Artificial insemination can be done using 3 different methods. Your healthcare provider will talk with you about the best way for you to have insemination. After insemination, you may need to lie flat on your back for several minutes.
- Intrauterine insemination: A catheter (thin rubber tube) is placed into your vagina and uterus. Sperm is put into your uterus through the catheter.
- Cervical insemination: Healthcare providers put sperm on the opening of your cervix using a catheter. Slippery mucus in your cervix may help the sperm travel into your uterus.
- Intraperitoneal insemination: Healthcare providers insert a needle into your abdomen and put the sperm into one or both of your fallopian tubes.
What are the risks of insemination?
- Medicine to help you ovulate may cause stomach pain, headaches, or nausea. You may have a higher risk of ovarian cysts. Ovulation medicine may cause a condition called ovarian hyperstimulation syndrome (OHSS). With mild OHSS, you may have abdominal pain and weight gain. Your ovaries may grow larger. With severe OHSS, fluid may collect in the tissues outside of your abdomen, which can cause trouble breathing.
- You may be allergic to the catheter used for insemination. Your uterus or another organ may be damaged, causing severe abdominal pain. If a needle is used to inject sperm, it may cause bleeding, or you may get an infection. You may get pregnant with more than one baby. Even after insemination, you still may not get pregnant.
Where can I find support and more information?

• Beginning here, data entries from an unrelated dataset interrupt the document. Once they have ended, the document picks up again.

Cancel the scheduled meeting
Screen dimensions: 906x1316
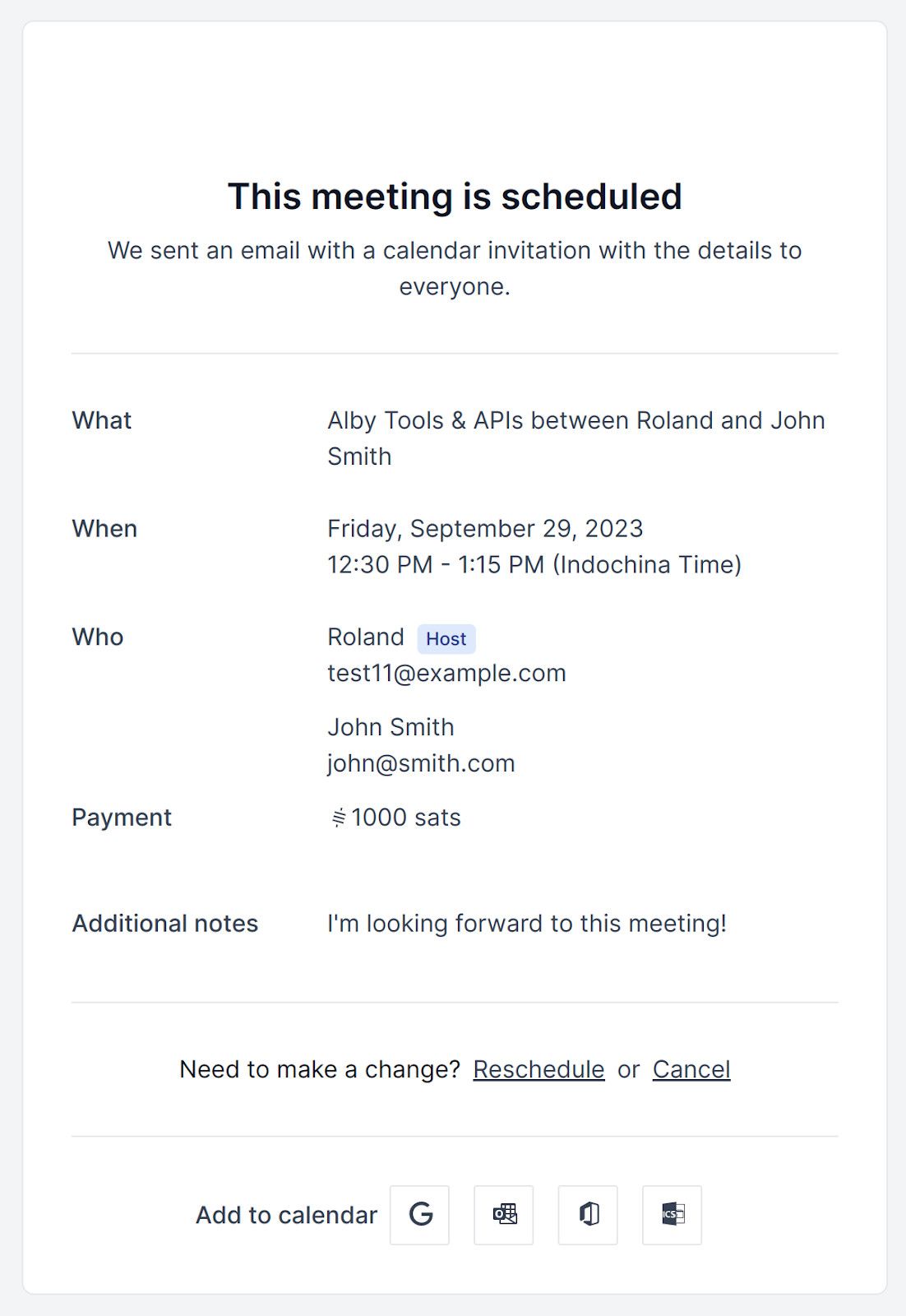pyautogui.click(x=691, y=1069)
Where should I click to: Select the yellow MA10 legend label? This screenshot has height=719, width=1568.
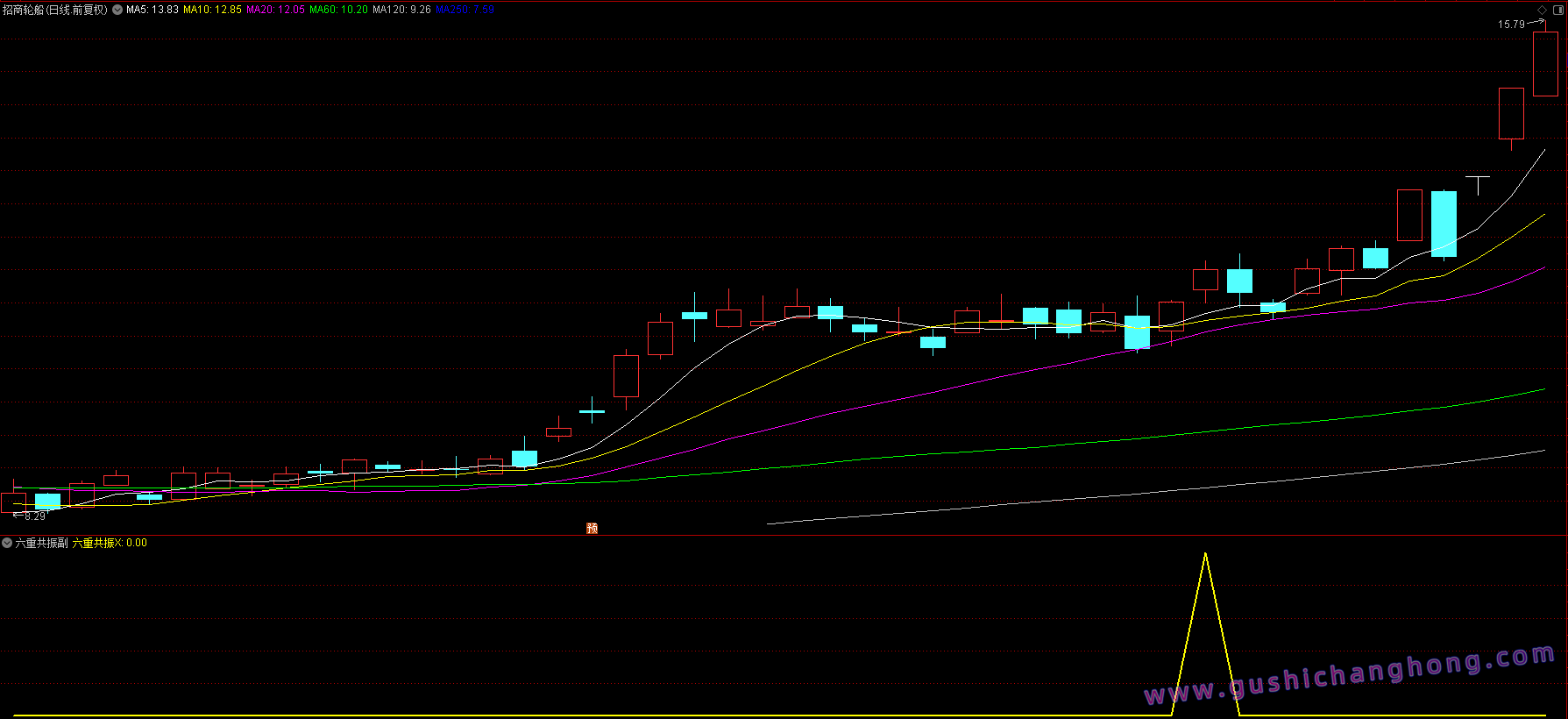tap(212, 10)
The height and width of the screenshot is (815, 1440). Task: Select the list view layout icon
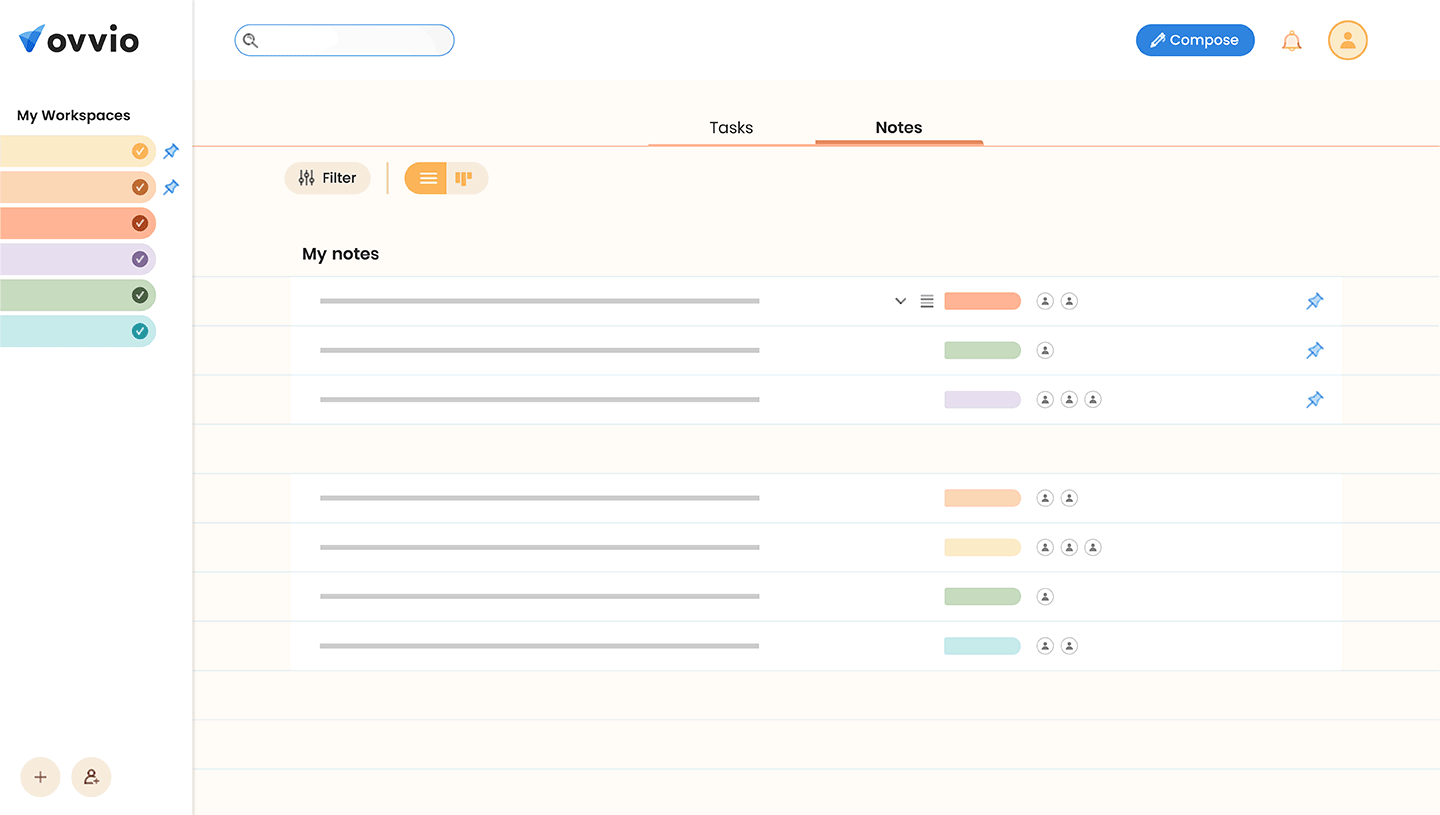pyautogui.click(x=426, y=177)
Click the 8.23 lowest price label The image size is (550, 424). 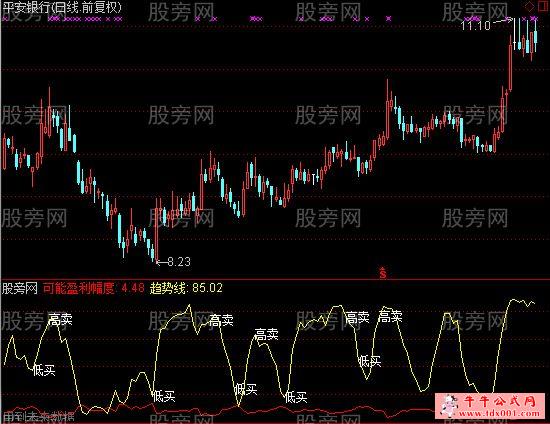[179, 262]
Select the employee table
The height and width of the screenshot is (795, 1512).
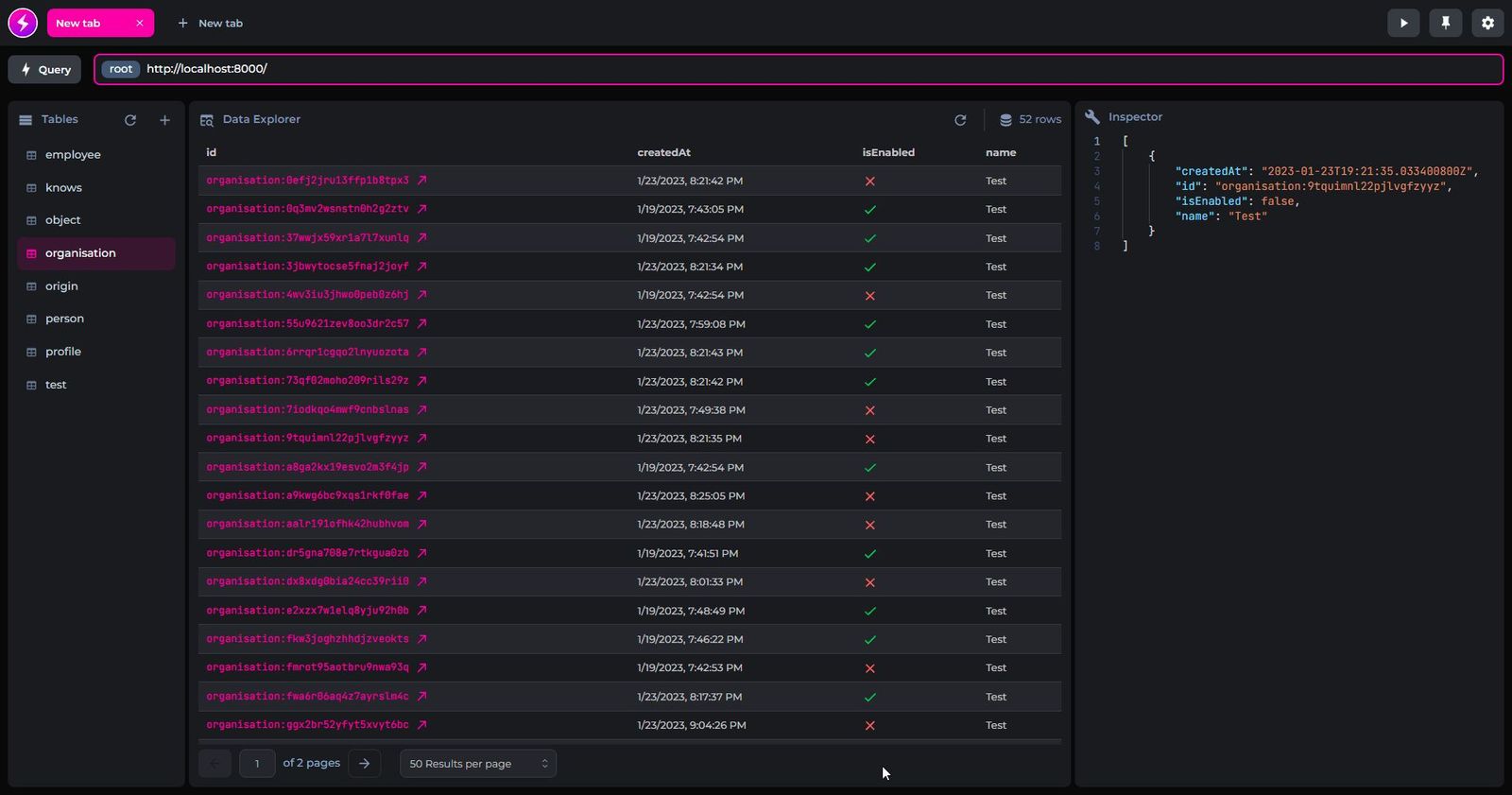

- American Society for Reproductive Medicine
1209 Montgomery Highway
Birmingham , AL 35216-2809
Phone: 1- 205 - 978-5000
Web Address: http://www.asrm.org
- RESOLVE The National Infertility Association
1760 Old Meadow Rd, Ste 500
McLean , VA 22102
Phone: 1- 703 - 556-7172
Web Address: www.resolve.org
When should I contact my healthcare provider?
- You cannot make it to an appointment.
- You are gaining weight but do not know why.
- You have a fever.
- You have discharge coming out of your vagina that has a bad smell.
- You feel sick to your stomach or you are throwing up.
- You have pain in your abdomen that does not go away.
When should I seek immediate care or call 911?
- You have bleeding from your vagina that is not your monthly period.
- You have sudden and severe pain in your abdomen.
- You begin to urinate less than usual or not at all.